### Assigned task
From the listing below, set down exactly the lines between the one holding "Освіта (24, 168)" and the one holding "18000.ck.ua (68, 11)", inclusive. No other line is wanted.

═══ The input

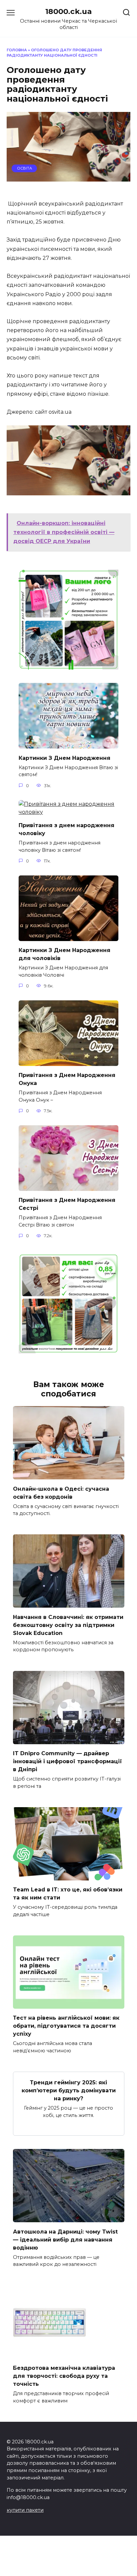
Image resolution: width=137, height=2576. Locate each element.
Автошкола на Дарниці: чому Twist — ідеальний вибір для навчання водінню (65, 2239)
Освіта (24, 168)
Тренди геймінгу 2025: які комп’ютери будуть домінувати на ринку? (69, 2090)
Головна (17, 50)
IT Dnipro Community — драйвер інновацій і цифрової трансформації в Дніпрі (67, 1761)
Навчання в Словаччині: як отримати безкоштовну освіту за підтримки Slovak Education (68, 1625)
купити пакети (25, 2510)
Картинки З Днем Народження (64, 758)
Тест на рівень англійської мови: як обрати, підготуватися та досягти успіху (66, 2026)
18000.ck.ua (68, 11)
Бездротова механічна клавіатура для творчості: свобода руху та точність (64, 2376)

══════
═══ The input

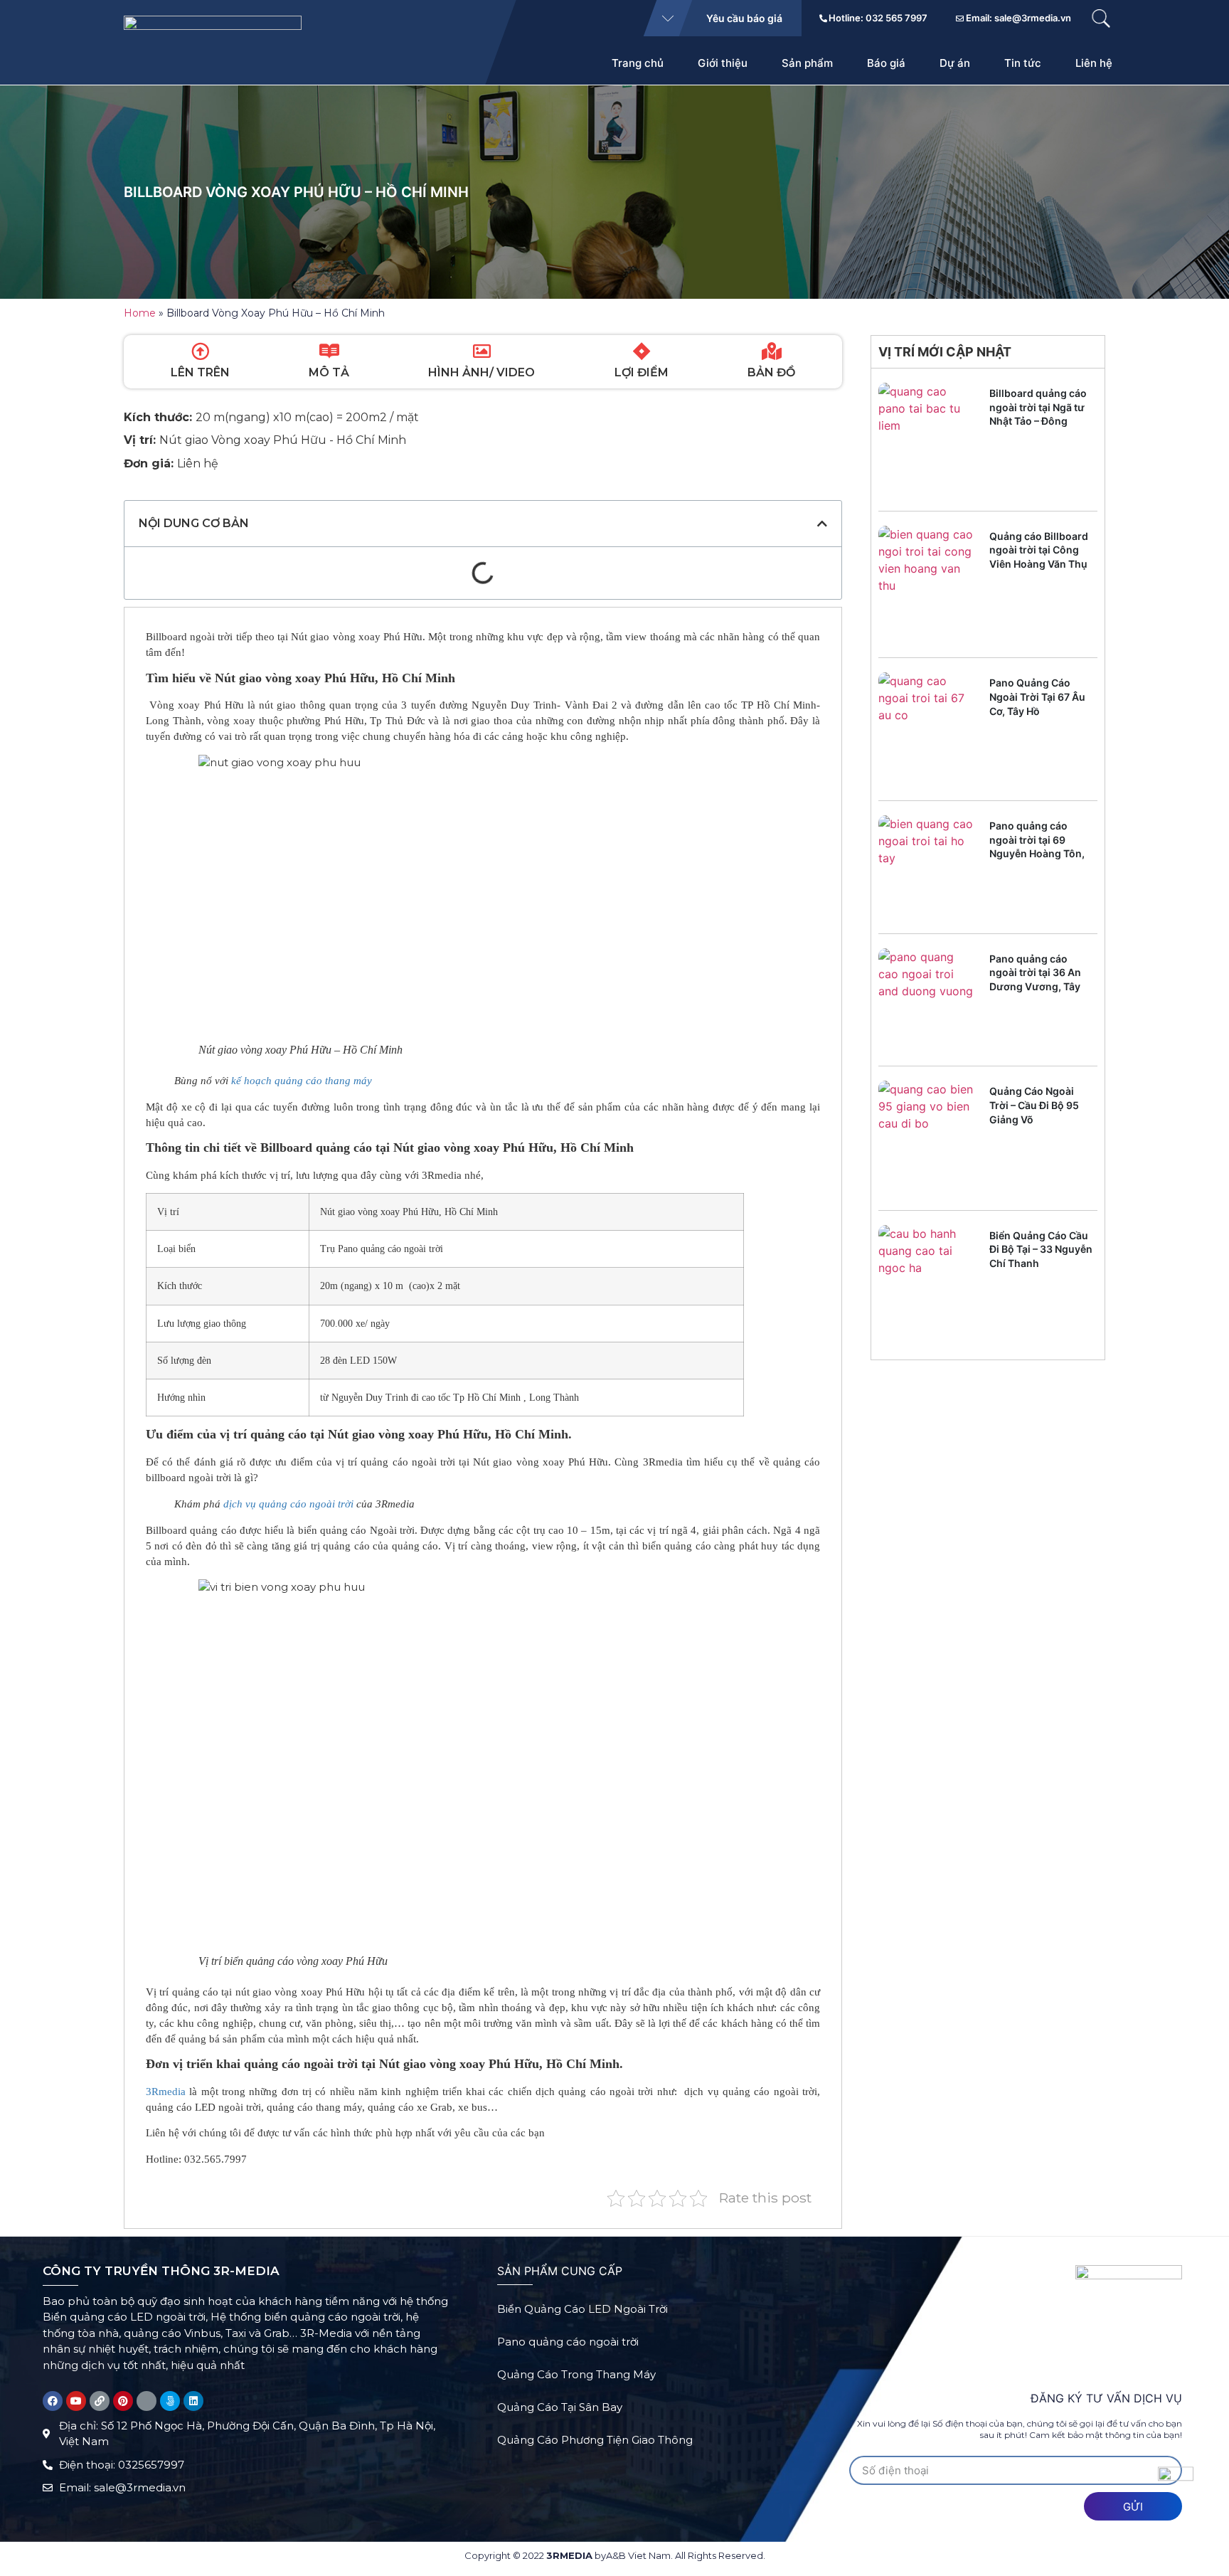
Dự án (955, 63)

══════

### Written solution
Освіта (24, 168)
Тренди геймінгу 2025: які комп’ютери будуть домінувати на ринку? (69, 2090)
Головна (17, 50)
IT Dnipro Community — драйвер інновацій і цифрової трансформації в Дніпрі (67, 1761)
Навчання в Словаччині: як отримати безкоштовну освіту за підтримки Slovak Education (68, 1625)
купити пакети (25, 2510)
Картинки З Днем Народження (64, 758)
Тест на рівень англійської мови: як обрати, підготуватися та досягти успіху (66, 2026)
18000.ck.ua (68, 11)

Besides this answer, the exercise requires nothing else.